ウバロの街から入って直ぐの森なら、そうそう危険な魔獣は出て来ません。出ても危険ランクAの獣くらいです。SランクやSSランクだって出る『黒の森』なのを考えれば、あの辺りは入門編といったところですね。
精霊の腕輪を通してオウガが探知してくれた一帯に、逃げるように移動する四人の魔力と、離れて一人だけ取り残されている魔力がありました。
「あら?囮かしら?」
「あの入り口で囮ー?随分弱い新人がいるんだねー、絶対死んじゃうから入るだけ無駄だよね」
「オウガ、急いで移動している四人と、囮にも鑑定するわ」
『はーい、任せんさい!』
「まずは移動している四人に、『簡単鑑定』」
移動しているのでザックリとになってしまいますが、鑑定を掛けてみると、護衛で一緒だったのでしょうか?鑑定結果は『パーティ名:世界の運命(ほしのさだめ)』と出ました。なんか、痛いネーミングです。やっちゃった感がします。イタタタッ…。

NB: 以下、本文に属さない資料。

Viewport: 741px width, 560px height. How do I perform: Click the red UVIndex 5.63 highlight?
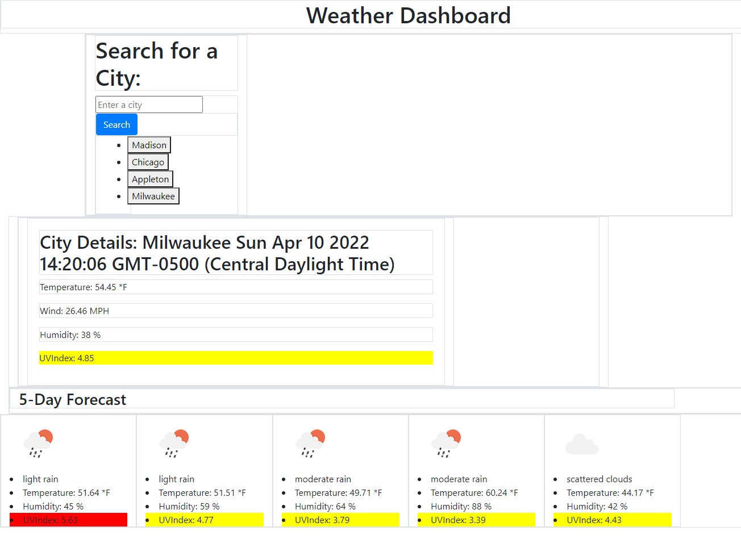pos(68,519)
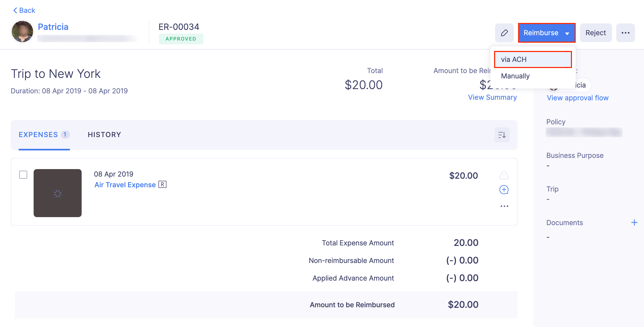Expand the Reimburse dropdown arrow

tap(567, 33)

更に、自称勇者・初級魔術師・脳筋戦士・堕落した回復術師。どれもなんと言っていいのやら。というか、鑑定さん結構辛辣。
(それにしても、自称勇者が罷り通るなら、誰でも勇者名乗りたい放題ですね)
「ルシアン兄様…、なにやら怪しい肩書きなのですが」
「んー…、軽くドカーンってやっちゃおっか?どうせ、弱いし」
「いえ、少々お待ち下さいな。先にお一人になっている方を拝見しますので」
「はーい。決まったら教えてね」
ルシアン兄様、面倒になったら何でも爆発させてしまおうとする癖は、まだ抜けてなかったんですのね。因みに、一人取り残されている方を鑑定してみれば
『放置された第一王子』
とでました。いえ、鑑定さん言葉…。うん、此方のお迎えは、私が行った方が良さそうですわね。
「ルシアン兄様、先にあちらの四人を捕獲してくださいな」
「えー?捕まえるのー?」
「はい、捕獲でお願い致します」
少し不満そうなルシアン兄様にはにっこりと笑顔を見せ、ルビィに指示を出し逃げている自称勇者パーティへと向かって貰いました。捕獲するだけなら、ルシアン兄様だけでも大丈夫ですが、後からフォルス兄様が来てくださいますので、屋敷まで連れて帰るのも大丈夫でしょう。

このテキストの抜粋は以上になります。